Recovering from a knee injury can be devastating and can take a toll on you mentally and physically. I myself have suffered from two knee injuries playing football so I can personally attest to how traumatizing these injuries can be. However, if you incorporate these tips below, you can bounce back from your knee injury and/or surgery even stronger and make a speedy recovery to your sport.
Step 1: If you have had surgery, upon the completion of your surgery, you want to start working on flexibility and the breaking down of the scar tissue that has formed as a result of your surgery. The surgery was invasive and has caused your leg functions to be shut down. You have to gain that flexibility back immediately and break down the scar tissue. This is done through flexibility training and working on the range of motion in your knee. You can break down the scar tissue through massaging the scar tissue area.
Step 2: If possible, you want to utilize ultrasound treatments. This will help get oxygen rich blood to the injured knee and help it heal and recover faster.
Step 3: It is also important to keep the knee compressed to avoid injuring it again and to localize the injury and stabilize your knee. This should be done until your knee is strong enough to be supported on it's own. You may even need a knee brace in the initial stages to support your knee.
Step 4: Ice is critical to your rehabilitation of your knee. Ice will help keep the swelling down and also speed up the recovery process. It is best to use an ice wrap 3-5 times a day for 20-30 minutes on the injured knee.
Step 5: Once you start back to training, you need to concentrate on improving and regaining the strength back in your hamstring and quadricep of your injured knee. These two muscles control the knee and the stronger they are, the less likely you are to re-injure your knee. Your doctor will probably prescribe you exercises to do to strengthen these muscles. However, I suggest if you can, to see a sports trainer or therapist. They can give you exercises and training program designed for athletes.

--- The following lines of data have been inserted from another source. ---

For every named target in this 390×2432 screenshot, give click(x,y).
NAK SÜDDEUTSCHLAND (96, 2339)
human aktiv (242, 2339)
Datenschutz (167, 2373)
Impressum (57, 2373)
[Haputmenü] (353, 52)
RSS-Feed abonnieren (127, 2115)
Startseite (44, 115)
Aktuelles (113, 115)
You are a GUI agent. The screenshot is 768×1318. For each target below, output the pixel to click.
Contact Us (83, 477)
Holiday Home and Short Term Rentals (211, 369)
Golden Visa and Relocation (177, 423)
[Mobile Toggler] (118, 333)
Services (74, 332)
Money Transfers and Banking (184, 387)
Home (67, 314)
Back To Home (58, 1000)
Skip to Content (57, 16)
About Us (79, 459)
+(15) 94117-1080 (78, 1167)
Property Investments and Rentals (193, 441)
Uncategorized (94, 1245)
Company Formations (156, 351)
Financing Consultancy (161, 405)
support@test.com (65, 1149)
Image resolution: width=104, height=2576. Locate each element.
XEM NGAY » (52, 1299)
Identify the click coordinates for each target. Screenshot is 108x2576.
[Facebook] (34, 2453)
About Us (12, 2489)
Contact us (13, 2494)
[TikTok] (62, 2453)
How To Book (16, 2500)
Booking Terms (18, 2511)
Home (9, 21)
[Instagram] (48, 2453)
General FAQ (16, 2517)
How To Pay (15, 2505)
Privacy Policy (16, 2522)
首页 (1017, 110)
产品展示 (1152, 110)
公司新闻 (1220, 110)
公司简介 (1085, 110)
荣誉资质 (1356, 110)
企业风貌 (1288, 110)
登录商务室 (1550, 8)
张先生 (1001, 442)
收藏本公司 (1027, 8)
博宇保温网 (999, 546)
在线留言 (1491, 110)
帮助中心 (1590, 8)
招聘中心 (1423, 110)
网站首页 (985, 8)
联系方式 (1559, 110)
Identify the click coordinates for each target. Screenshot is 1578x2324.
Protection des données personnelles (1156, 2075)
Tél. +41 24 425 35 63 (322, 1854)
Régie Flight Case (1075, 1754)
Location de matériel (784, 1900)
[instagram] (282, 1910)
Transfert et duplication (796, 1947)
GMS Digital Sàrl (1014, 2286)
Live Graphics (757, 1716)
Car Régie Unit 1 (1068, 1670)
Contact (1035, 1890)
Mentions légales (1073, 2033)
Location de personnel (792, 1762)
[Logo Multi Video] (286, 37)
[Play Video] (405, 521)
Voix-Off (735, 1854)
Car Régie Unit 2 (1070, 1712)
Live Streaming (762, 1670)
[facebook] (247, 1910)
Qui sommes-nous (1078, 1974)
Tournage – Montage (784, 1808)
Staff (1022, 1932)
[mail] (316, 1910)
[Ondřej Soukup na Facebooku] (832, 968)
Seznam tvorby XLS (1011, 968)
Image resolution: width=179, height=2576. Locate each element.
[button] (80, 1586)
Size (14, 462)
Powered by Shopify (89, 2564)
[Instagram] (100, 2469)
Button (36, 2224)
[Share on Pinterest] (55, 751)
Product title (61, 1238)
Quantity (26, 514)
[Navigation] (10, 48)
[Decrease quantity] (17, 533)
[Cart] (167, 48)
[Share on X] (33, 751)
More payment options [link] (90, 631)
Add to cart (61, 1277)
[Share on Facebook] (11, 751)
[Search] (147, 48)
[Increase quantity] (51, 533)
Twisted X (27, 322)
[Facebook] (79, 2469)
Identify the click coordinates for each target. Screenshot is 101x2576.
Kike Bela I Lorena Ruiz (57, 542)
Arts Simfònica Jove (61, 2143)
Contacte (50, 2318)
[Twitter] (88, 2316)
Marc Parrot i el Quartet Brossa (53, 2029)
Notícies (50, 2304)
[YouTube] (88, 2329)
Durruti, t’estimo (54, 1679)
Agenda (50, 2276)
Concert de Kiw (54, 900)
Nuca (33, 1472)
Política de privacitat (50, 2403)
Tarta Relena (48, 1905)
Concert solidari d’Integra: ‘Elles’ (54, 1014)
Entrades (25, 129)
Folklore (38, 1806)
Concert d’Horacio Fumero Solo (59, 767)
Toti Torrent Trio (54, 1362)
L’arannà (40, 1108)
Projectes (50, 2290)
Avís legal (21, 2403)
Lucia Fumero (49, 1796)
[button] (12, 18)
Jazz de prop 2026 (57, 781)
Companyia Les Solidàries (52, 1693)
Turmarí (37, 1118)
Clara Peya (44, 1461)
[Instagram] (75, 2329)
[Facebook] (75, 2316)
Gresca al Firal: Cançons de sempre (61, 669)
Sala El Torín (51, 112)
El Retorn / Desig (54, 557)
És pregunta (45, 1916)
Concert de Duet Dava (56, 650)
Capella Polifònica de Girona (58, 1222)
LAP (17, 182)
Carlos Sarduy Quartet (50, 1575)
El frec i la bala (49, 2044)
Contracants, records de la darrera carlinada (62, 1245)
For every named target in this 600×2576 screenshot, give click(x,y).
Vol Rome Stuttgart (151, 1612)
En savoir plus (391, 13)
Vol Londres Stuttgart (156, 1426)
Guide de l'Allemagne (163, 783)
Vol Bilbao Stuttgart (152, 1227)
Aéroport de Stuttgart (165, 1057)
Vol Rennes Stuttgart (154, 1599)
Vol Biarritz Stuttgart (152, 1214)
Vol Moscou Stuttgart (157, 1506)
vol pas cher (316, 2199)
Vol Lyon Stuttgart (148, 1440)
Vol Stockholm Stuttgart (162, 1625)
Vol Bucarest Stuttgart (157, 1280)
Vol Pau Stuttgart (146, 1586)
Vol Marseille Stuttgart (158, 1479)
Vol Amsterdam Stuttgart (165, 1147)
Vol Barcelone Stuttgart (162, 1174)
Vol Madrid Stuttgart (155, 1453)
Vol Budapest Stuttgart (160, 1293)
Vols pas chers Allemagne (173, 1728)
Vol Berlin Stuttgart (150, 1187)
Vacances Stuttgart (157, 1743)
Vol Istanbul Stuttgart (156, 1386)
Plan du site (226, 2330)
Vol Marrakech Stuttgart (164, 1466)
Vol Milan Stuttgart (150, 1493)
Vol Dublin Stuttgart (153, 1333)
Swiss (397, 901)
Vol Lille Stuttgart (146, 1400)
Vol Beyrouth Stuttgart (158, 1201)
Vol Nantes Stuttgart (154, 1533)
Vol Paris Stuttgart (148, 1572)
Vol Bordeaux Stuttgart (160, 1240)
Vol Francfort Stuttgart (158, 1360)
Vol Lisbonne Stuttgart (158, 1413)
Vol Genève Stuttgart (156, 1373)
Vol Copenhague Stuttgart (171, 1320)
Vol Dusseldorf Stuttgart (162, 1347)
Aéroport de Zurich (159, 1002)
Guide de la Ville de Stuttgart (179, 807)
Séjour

Step 6: Finally, you should start jogging and performing sports related movements specific to your sport when time permits. Don't overdo it in the beginning. Make sure you take extra time to warm up and stretch the muscles arround your knee. You will want to be cleared by your doctor before continuing with this step. Continue to perform the steps above until you are 100% and even then you want to still incorporate the strengthening exercises to keep the muscles around your knee strong.
In conclusion, make sure you challenge yourself and push yourself when you are rehabbing your knee back to full health and work with your doctor to ensure a speedy recovery. Good Luck!